* **EXCERPT TO READ**:
────────────────────────────────────────

Studio: Earwolf
Category: Comedy
What It Is
Scott Aukerman, of Mr. Show fame (well, not fame exactly) hosts an improv podcast on Earwolf, his own podcast network (more Earwolf podcasts forthcoming). Guests include comedians as themselves and also as various characters from pop culture. Occasionally, a musical artist features as a guest, but you got to be a very special kind of musical artist to wanna do this show (yes, I mean Neko Case).

────────────────────────────────────────

* **PROBLEMS TO SOLVE**:
1. In the podcast profile, rewrite the paragraph beginning "Scott Aukerman, of Mr. Show fame" as a short bulleted list that keeps its main facts.
2. Carry on the podcast profile from its final sentence.
The records that come next were taken from a separate source.

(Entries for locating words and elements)
────────────────────────────────────────

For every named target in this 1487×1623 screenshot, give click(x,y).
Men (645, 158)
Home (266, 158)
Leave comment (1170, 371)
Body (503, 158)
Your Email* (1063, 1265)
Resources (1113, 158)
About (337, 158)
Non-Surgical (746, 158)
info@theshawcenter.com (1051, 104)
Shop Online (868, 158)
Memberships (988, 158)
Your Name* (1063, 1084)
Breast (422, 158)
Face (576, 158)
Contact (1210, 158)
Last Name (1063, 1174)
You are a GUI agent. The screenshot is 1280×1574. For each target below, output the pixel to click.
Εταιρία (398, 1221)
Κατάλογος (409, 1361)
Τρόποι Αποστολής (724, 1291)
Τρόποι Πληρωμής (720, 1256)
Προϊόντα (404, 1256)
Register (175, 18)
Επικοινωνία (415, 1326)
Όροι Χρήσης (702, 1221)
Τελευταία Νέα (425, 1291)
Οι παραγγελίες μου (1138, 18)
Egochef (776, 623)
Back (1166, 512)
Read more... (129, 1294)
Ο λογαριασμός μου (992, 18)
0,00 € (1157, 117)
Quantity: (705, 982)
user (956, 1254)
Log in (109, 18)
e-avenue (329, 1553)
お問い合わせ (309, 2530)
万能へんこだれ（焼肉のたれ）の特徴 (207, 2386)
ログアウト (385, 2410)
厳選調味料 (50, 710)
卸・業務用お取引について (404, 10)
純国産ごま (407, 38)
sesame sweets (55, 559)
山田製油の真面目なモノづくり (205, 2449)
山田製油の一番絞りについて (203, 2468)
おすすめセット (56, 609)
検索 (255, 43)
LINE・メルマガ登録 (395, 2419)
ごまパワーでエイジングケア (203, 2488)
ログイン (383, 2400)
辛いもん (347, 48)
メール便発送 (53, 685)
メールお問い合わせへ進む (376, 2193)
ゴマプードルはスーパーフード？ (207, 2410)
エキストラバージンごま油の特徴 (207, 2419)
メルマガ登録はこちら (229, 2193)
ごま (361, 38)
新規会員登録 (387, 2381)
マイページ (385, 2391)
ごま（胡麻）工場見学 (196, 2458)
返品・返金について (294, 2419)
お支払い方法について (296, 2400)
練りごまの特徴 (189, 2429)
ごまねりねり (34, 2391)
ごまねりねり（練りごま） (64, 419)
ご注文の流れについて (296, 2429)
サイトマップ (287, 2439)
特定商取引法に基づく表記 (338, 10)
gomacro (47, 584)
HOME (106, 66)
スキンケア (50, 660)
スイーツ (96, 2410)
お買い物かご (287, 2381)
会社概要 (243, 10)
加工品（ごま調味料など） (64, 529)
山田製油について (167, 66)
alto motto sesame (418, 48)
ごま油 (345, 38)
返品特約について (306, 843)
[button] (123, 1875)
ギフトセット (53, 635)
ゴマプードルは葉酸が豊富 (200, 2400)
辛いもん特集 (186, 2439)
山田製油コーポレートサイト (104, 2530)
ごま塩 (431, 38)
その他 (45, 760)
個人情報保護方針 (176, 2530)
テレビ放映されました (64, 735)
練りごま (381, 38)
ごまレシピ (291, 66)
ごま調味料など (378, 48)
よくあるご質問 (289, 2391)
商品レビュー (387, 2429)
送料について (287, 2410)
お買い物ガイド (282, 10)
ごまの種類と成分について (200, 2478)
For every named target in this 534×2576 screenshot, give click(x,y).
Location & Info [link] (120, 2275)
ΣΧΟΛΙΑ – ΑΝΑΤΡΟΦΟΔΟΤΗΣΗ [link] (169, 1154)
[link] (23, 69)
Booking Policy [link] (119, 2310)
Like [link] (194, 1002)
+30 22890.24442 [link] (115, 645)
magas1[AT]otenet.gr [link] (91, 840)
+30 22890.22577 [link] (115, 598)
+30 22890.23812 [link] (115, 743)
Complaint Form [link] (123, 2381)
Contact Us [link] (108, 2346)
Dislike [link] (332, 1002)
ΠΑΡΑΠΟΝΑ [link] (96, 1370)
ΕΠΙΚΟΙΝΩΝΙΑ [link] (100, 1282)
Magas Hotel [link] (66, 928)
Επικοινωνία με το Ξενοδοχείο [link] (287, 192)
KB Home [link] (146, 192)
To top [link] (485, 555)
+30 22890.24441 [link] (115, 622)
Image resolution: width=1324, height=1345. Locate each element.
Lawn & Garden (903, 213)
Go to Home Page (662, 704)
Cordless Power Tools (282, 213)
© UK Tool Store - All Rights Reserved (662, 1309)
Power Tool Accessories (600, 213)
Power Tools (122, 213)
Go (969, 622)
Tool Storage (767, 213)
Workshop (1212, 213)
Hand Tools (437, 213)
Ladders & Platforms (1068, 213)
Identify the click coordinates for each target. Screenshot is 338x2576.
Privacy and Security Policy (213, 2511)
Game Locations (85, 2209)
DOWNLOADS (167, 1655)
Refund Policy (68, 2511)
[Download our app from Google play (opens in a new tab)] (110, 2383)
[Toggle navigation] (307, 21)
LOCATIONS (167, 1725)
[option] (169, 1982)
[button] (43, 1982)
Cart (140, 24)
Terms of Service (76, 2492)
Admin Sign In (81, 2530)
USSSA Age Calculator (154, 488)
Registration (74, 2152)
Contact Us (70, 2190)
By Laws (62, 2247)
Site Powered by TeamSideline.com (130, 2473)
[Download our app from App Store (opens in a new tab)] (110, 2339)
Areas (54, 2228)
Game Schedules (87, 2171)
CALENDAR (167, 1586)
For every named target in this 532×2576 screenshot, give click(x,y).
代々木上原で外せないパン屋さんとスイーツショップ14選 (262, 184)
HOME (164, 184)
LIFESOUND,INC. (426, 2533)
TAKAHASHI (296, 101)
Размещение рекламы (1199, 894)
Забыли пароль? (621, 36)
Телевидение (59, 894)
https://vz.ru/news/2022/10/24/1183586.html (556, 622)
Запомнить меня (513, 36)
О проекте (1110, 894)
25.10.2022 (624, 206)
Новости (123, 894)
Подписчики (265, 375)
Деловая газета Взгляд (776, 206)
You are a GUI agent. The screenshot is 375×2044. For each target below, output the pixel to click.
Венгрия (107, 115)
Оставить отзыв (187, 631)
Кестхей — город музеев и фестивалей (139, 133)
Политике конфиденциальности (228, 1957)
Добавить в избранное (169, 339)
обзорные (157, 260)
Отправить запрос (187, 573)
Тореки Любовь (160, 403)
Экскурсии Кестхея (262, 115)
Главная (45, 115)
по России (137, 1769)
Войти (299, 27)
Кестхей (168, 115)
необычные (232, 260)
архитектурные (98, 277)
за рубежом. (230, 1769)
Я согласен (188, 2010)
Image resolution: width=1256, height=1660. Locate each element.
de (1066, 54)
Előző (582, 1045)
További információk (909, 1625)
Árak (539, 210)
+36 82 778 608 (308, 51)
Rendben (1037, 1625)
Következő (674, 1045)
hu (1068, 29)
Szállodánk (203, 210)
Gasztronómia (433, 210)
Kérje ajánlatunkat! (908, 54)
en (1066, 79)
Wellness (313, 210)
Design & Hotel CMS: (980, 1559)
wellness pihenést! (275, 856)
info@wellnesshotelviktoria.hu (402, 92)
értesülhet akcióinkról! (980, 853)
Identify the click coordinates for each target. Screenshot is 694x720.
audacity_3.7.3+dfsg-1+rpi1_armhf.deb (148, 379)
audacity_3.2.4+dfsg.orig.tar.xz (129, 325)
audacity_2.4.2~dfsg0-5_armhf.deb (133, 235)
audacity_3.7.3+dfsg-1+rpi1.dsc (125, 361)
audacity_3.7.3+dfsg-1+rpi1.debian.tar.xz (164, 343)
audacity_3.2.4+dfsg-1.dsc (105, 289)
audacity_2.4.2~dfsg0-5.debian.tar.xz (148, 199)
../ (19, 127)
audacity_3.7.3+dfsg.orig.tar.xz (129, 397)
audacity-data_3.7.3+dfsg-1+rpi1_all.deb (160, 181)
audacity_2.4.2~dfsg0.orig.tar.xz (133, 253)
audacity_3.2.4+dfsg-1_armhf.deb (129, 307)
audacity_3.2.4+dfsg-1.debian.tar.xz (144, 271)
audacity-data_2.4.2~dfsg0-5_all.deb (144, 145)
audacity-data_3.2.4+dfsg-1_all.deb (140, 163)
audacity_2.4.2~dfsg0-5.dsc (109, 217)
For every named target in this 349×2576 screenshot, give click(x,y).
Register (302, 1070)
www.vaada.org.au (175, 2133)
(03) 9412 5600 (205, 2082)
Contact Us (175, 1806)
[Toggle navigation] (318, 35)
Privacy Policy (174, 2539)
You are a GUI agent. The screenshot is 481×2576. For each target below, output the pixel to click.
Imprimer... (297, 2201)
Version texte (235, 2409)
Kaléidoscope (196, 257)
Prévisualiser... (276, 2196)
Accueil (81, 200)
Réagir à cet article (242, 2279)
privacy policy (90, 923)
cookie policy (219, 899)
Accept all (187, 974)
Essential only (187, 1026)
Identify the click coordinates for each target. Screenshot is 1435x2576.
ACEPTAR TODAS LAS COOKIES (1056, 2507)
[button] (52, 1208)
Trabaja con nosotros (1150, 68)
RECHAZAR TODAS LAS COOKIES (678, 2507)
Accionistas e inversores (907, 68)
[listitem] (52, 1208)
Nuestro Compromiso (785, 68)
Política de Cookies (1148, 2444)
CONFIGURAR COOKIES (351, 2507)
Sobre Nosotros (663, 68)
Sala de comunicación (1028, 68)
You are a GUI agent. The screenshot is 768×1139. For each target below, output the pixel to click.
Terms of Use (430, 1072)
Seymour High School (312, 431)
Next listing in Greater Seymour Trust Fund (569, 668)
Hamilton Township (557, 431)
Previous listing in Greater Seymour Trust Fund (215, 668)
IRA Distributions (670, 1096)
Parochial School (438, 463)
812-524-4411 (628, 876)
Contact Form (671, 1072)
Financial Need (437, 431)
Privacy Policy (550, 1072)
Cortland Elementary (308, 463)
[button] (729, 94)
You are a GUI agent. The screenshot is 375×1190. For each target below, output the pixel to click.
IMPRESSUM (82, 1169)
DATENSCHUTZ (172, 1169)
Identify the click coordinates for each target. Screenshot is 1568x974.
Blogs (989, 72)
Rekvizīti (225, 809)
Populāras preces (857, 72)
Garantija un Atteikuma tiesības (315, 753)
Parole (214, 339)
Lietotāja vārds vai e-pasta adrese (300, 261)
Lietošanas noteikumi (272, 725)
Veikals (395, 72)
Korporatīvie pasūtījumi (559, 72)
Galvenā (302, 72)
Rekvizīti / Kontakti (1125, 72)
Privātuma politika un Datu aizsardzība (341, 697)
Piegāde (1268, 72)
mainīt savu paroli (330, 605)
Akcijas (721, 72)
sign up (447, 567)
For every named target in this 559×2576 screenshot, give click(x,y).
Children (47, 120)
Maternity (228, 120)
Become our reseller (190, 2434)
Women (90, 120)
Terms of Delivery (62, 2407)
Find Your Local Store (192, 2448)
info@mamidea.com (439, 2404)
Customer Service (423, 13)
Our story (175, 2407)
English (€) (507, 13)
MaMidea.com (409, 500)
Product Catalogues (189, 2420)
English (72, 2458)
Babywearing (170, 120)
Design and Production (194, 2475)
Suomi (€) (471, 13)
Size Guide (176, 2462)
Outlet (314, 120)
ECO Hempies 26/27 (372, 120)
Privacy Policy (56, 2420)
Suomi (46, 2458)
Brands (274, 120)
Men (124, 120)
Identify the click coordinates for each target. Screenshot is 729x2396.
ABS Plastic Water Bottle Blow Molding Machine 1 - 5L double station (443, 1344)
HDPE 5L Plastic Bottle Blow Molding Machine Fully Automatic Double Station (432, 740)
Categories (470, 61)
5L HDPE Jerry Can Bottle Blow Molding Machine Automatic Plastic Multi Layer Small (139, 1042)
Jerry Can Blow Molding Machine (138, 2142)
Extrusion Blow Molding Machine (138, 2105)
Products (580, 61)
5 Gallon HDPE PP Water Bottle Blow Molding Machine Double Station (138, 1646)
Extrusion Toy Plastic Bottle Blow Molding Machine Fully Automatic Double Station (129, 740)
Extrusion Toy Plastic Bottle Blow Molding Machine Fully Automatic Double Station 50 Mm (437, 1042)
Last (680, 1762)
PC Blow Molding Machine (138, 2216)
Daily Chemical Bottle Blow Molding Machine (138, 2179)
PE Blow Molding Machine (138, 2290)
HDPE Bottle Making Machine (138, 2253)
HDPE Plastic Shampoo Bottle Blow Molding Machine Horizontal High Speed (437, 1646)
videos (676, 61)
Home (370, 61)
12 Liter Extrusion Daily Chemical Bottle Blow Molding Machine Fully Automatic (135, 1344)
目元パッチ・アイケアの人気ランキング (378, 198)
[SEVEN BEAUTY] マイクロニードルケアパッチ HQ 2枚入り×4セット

────────────────────────────────────────

* **THE RESPONSES**:
1.
- Scott Aukerman, known from Mr. Show, hosts an improv podcast.
- It runs on Earwolf, his own podcast network, which will be adding more podcasts.
- Guests are comedians, appearing as themselves and as characters from pop culture.
- A musical artist occasionally appears as a guest, such as Neko Case.

2.
Technical Details
Comedy Bang Bang was originally known as Comedy Death-Ray Radio; it began in 2009 and had the name change in 2010, when it switched from being a local LA radio show to being a podcast. The show comes out every Monday. Occasionally, a special “B-b-b-b-bonus” episode drops on a Thursday, typically at least once a month. The show runs anywhere from an hour to an hour and a half. Recently, Aukerman began running a spin-off television show on Comedy Central which isn’t nearly as good as the podcast. Archives on iTunes goes all the way back to episode one in 2009. The show has an Explicit tag for language; depending on the guest, frequency of profanity and sexually explicit language varies wildly. Typically, the show is, for comedy podcasts, pretty tame, mostly focusing on absurdity over vulgarity (though when it is vulgar, it is VERY vulgar).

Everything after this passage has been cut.